Alain Navarra-Navassartian
ARTICLE
From Local Revolts to Global Protest?
HYESTART, thematic partner of the 2020 FIFDH (Geneva Human Rights Film Festival).
Civil disobedience, as in the Armenian case, is indeed a form of political action that has "de-fatalized the past and reopened options." (Paul Ricoeur, 1992). The word "civil" is important because it is opposed, among other things, to the word "military". So it is the peaceful aspect of resistance that it emphasizes. "Civilian" also refers to the notion of citizen and citizenship, evoking a commitment to the community for the advent or restoration of democracy. It must therefore be stressed that civil disobedience develops in a democratic context, because in a totalitarian situation it tends to be described as "rebellion" or "terrorism". Armenia was therefore a democracy, but the concentration of wealth and power in the hands of a few individuals had turned it into a civil oligarchy, an oligarchy in which not only the very rich, but also high-ranking officials or opinion leaders played a crucial role. On the other hand, the geography of this civil oligarchy was important, since in Armenia it operated in a fragmented and personalized form of government. The point here is not to define the nature of the distributional conflicts underlying the various political regimes, but to point out that the oligarchy and a certain electoral democracy coexisted within the same political regime in Armenia. The poorly controlled entry into a market economy decisively changed the terms of material and symbolic dependence, while having important repercussions on the political structure.
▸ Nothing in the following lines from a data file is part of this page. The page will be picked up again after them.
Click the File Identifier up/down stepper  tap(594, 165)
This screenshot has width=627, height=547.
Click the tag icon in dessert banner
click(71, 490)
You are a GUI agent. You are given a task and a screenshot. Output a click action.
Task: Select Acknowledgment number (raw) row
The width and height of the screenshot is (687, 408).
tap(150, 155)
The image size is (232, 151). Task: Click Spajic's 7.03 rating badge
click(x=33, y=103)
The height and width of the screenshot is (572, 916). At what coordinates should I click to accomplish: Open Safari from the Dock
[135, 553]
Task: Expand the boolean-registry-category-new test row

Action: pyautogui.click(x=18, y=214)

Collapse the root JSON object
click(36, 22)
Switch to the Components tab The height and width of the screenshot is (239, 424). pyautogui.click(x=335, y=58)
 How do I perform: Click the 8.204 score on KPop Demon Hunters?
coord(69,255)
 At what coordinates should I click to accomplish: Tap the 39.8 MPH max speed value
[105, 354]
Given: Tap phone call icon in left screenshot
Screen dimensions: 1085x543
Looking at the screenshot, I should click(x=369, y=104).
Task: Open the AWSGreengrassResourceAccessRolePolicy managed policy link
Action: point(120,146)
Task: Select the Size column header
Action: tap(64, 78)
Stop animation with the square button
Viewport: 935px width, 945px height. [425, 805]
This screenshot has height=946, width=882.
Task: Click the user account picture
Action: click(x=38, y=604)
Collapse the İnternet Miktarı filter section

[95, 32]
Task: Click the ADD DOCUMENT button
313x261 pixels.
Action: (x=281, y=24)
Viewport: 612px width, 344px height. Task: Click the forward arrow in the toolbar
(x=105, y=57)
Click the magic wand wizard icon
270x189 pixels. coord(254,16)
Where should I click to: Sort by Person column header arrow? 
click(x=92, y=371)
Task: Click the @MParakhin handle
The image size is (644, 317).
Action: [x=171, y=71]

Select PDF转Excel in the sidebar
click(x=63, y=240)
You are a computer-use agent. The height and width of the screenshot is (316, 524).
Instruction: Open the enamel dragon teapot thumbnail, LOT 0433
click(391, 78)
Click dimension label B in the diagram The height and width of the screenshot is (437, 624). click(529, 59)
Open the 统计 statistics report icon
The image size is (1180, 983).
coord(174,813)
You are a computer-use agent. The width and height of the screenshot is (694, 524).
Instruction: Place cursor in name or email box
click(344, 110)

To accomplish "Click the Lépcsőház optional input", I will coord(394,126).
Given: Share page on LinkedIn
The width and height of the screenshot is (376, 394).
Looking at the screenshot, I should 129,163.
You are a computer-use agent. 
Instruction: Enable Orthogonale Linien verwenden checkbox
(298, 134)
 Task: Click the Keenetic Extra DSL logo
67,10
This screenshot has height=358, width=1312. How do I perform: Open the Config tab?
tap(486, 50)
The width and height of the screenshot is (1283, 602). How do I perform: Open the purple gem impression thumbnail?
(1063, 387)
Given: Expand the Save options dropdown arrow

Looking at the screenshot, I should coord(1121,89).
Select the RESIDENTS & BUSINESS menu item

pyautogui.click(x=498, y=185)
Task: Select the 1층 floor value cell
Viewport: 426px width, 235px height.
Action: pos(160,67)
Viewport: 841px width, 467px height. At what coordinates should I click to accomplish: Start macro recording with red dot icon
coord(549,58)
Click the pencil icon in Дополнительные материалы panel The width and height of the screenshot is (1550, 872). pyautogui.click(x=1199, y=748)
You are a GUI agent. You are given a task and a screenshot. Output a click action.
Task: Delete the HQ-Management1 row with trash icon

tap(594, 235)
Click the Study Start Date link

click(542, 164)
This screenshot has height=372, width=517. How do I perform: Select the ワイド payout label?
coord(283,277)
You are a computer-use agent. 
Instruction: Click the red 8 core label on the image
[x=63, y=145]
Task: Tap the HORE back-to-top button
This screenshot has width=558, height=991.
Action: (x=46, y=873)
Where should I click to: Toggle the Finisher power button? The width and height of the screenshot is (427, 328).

The civil resistance led by Nikol Pashinyan is that of the popular voice, a demand to be heard, to reappropriate one's voice (S. Laugier, 2004). In this sense, the discontent expressed publicly and galvanized by N. Pashinyan can boast of a democratic functionality. The rulers of the time were urged to take responsibility, identify the causes of the country's dysfunction and take action. It was a reminder of where the legitimacy of the rulers came from and, at the same time, a suspension of consent, since they refused to recognize themselves in the way and voices of the Armenian state representatives.
Civil resistance in Armenia, as in other countries of the former Soviet bloc, is not new. The various demonstrations in the late 1980s are proof of this. There is a history of social movements in Armenia that is historically mature, even if the rise of civil resistance does not mean that this development has taken place on a regular basis. But the space of these social movements, and even more so the one led by N. Pashinyan, has been the social space where part of the population has acquired or updated a set of skills for conducting collective actions and protest actions. Through his militant commitment and critical journalistic work, Pashinyan had a mastery of the patterns of action and perception inherent in collective action. This enabled him to unify the heterogeneity of mobilization in order to channel and clearly identify the adversary. By marching peacefully, he succeeded perfectly in demonstrating the strength and determination of the Armenian people.
If it was indeed 'a new order of life' (H. Blumer), one cannot deny the fact that retrograde mobilizations also accompanied this Velvet Revolution, underlining the constitutive ambiguity of the coalitions (Lilian Mathieu, 2012).
Nikol Pashinyan was able to structure the different movements within the movement, but what particularly characterizes his action is to have emphasized that, while breaking the social contract by refusing obedience to the state of which one was a citizen, disobeying it amounted to demanding the legitimate and legal realization of the rights of the Armenian citizen. Finally, resistance or disobedience was a matter of real respect for the social contract.
It remains to be defined to what consent has been given. For if one is ready to think of disobedience as an absence of predetermined rules of social functioning, are we ready to think that there are no rules that limit the acceptability of claims and their form? (S. Cavell, 1996).